Rene Depestre , Arc-en-ciel for the Christian West 1967



Josiah Wedgwood (1730-1795) is among others the author of the abolitionist medallion represented iste nt a slave in chains:
Am I Not A Man and A Brother? The sentence was translated by the Friends of Blacks (Lafayette, Condorcet, and Claviere, Brissot ...) by " Am I not your brother? . Josiah Wedgwood was himself an ardent abolitionist ist.






At the eve of the French Revolution, the French colony of Saint Domingue, Haiti future, is of unparalleled prosperity. It is the world's largest producer of sugar - more than half of production - such as coffee. Its foreign trade accounts for more than a third of that of metropolitan France. A French in eight lives directly or indirectly. This opulence is built on an economic system and social organization criticized inhumane. On the eve of the French Revolution, the slave population there is 500 000 30 000 persons against whites, themselves often of low birth ... Only a small elite composed of wealthy planters, or great whites from the nobility or the bourgeoisie of the big business, led the crowd of petty officials, employees and workers, called small white and a multitude of slaves, on the eve of the Revolution are more than 30,000 each year to land on the island.
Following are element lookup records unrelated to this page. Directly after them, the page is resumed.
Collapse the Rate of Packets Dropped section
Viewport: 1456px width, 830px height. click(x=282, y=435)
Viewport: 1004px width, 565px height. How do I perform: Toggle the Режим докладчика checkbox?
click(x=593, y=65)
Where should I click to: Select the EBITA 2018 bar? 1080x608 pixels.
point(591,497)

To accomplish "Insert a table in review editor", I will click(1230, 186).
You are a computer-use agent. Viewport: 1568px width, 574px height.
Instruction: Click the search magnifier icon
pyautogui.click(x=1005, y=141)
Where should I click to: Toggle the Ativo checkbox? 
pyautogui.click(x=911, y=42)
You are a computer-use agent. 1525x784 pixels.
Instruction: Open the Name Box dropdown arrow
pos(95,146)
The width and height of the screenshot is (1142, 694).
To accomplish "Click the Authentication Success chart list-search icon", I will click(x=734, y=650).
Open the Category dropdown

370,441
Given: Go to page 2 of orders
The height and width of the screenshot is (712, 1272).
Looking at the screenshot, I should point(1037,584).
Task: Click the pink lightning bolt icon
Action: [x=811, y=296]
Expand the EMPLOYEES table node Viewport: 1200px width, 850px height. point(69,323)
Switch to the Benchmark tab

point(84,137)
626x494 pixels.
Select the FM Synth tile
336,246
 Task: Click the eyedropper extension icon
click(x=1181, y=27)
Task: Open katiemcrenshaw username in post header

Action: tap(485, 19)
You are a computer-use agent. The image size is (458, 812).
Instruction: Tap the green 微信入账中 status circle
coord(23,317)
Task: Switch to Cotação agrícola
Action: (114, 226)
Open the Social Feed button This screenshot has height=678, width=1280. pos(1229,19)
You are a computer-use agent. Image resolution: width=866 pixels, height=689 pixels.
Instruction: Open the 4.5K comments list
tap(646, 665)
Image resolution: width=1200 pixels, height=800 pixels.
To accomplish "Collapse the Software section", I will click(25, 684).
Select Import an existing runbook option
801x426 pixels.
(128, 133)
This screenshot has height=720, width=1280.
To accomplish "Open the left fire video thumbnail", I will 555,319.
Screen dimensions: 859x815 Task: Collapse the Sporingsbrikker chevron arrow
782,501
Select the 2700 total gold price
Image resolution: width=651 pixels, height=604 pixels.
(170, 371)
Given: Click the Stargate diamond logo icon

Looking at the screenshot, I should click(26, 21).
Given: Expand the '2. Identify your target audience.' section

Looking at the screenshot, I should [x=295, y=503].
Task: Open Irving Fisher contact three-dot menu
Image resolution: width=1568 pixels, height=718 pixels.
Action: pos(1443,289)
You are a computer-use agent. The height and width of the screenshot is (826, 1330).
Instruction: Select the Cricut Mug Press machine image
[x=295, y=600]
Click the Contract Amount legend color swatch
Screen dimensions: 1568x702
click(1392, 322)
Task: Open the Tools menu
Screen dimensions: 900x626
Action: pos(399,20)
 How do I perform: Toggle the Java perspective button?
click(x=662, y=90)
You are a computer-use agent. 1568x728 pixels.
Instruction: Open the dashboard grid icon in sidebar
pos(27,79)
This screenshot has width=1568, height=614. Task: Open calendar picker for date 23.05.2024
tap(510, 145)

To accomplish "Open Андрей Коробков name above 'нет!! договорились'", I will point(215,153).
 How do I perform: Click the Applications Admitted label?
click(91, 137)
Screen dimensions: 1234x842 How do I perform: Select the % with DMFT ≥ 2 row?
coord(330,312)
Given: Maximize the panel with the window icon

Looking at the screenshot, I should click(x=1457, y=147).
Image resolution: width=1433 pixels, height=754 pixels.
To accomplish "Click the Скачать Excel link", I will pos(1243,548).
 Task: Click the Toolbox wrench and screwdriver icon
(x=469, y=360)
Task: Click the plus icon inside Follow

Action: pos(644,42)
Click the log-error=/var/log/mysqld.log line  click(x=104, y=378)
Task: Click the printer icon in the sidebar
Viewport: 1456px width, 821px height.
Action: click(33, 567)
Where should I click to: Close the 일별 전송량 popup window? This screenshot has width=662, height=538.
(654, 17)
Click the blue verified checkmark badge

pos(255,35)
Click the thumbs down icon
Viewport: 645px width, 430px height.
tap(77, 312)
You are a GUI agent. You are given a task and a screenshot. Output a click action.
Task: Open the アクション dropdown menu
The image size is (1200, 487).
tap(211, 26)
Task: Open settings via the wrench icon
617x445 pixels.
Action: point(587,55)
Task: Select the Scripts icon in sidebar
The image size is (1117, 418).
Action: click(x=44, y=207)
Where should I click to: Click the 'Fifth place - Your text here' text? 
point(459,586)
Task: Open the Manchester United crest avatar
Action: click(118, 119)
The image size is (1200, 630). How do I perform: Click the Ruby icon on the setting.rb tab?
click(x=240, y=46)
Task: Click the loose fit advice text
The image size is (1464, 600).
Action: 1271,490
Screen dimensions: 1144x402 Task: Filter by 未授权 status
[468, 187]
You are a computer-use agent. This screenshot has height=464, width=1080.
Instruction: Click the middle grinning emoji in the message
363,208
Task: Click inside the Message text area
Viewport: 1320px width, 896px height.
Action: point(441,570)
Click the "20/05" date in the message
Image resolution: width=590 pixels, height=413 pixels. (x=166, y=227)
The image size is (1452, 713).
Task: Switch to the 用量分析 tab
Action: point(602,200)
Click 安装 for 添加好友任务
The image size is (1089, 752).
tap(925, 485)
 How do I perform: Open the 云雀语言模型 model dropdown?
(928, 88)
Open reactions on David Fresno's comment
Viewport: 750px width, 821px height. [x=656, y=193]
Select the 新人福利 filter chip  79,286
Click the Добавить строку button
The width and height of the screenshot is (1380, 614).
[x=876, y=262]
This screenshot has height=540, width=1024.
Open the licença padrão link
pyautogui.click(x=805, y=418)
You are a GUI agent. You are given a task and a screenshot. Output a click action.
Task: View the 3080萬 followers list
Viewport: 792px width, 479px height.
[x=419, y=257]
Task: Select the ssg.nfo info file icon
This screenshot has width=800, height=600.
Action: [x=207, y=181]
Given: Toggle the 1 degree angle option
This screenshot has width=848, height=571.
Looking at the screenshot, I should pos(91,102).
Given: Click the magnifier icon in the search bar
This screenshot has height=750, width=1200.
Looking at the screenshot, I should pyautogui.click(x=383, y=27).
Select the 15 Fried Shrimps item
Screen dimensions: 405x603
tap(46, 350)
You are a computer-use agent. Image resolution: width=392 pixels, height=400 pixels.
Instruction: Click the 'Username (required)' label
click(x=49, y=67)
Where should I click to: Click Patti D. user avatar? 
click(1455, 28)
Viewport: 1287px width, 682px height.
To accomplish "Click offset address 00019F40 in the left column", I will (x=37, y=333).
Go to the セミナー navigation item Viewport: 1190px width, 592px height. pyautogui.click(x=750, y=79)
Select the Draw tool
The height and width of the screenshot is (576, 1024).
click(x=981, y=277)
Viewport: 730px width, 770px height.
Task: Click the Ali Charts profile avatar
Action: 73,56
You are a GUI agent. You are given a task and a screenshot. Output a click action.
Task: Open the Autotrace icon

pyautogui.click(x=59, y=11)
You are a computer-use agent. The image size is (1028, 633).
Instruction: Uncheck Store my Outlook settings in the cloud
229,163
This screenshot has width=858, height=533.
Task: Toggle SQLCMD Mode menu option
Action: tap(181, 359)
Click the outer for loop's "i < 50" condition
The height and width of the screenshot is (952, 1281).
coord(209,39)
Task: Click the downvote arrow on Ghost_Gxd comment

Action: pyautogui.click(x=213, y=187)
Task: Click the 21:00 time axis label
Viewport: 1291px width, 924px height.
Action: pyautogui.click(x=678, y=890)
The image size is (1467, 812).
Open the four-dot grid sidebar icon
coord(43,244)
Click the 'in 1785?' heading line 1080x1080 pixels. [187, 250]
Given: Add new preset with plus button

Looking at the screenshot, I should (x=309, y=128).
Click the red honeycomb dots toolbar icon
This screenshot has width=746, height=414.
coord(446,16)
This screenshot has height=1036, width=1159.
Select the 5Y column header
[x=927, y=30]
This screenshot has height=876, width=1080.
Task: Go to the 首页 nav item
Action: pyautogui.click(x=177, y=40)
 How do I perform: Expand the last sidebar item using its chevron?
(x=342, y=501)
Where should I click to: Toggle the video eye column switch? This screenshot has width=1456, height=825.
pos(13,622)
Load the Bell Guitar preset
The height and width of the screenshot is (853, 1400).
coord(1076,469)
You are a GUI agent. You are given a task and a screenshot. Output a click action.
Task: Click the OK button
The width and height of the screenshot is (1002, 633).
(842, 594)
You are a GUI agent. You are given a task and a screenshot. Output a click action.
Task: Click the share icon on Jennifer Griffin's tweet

The average life expectancy of these, regarded as "property" from the C ode Black does not exceed ten years ...

raised since August 1791, the inhabitants of the French part of the island of Santo Domingo (Hispaniola former and future Haiti ...), including a majority of slaves, will fight, the cost of thousands of deaths, particularly under the leadership of Toussaint L'Ouverture (1746-1803), until the abolition of slavery in 1793 and proclaim the independence of the island on 1 January 1804, despite an attempt to regain control and restoration of slavery by a resolution of N. Bonaparte in 1802 and 1803, and the deportation and death of Toussaint L'Ouverture in 1803 ...



"Battle of the ridge to Pierrot", 1802



ON BEHALF OF THE FRENCH PEOPLE, Bonaparte, First Consul, Republic Act PROCLAIMS the following decree, issued by the legislative body on 30 Floreal, An X [1802], as proposed by the Government on the 27th of that month, provided the Tribunate the same day.

ORDER.
ART. I.er In the colonies returned to France under the Treaty of Amiens, 6 Germinal, An X, slavery will continue in accordance with the laws and regulations prior to 1789.
II. It will be the same in other French colonies beyond the Cape of Good Hope.
III. The slave trade and importation into the said colonies, will be held in accordance with laws and regulations existans before that time in 1789.
IV. Notwithstanding any previous laws, the regime of colonies is submitted, for ten years, the regulations which will be made by the Government.

Collated with the original, by our president and secretary of the legislative body. In Paris, 30th Floreal, year X of the French Republic. Signed the young Rabaut, President; Thiry, BERGIER, Tupinier, Rigal, secretaries.

IS this Act under the seal of the state, inserted Bulletin of the statutes, registered in the records of judicial and administrative authorities and the Minister of Justice responsible for monitoring the publication. In Paris, 10 Prairial year X of the Republic.

Signed: Bonaparte, First Consul. Cons-signed, the secretary of state, HUGH B. Maret. And the seal of the state.
Vu, the Minister of Justice, signed ABRIAL.






January Suchodolski i (1797-1875); The Battle of Saint-Domingue


Haiti, after bloody wars that have seen thousands die of his children, proclaimed on 1 January 1804 its independence. These wars have ravaged the plantations, destroyed infrastructure, eliminated the intelligentsia and leaders who can work in the construction of the Haitian nation in the post colonial era. " However, Haiti, in spite of France, becomes the first Black Republic in the history ...

January 1, 1804


PROCLAMATION TO THE NATION

General Chief of the People of Haiti

citizens

It is not enough to have expelled from your country the barbarians who have bloodied the past two centuries, it is not enough have put a stop to factional ever-recurring which in turn played the phantom of liberty that France exposed to your eyes: we must, by a last act of national authority, assure forever the empire of liberty in the country that we were born ;; must delight in inhumane government that takes our minds for a long time in the most humiliating torpor, all hope of réasservir we must at last live independent or die.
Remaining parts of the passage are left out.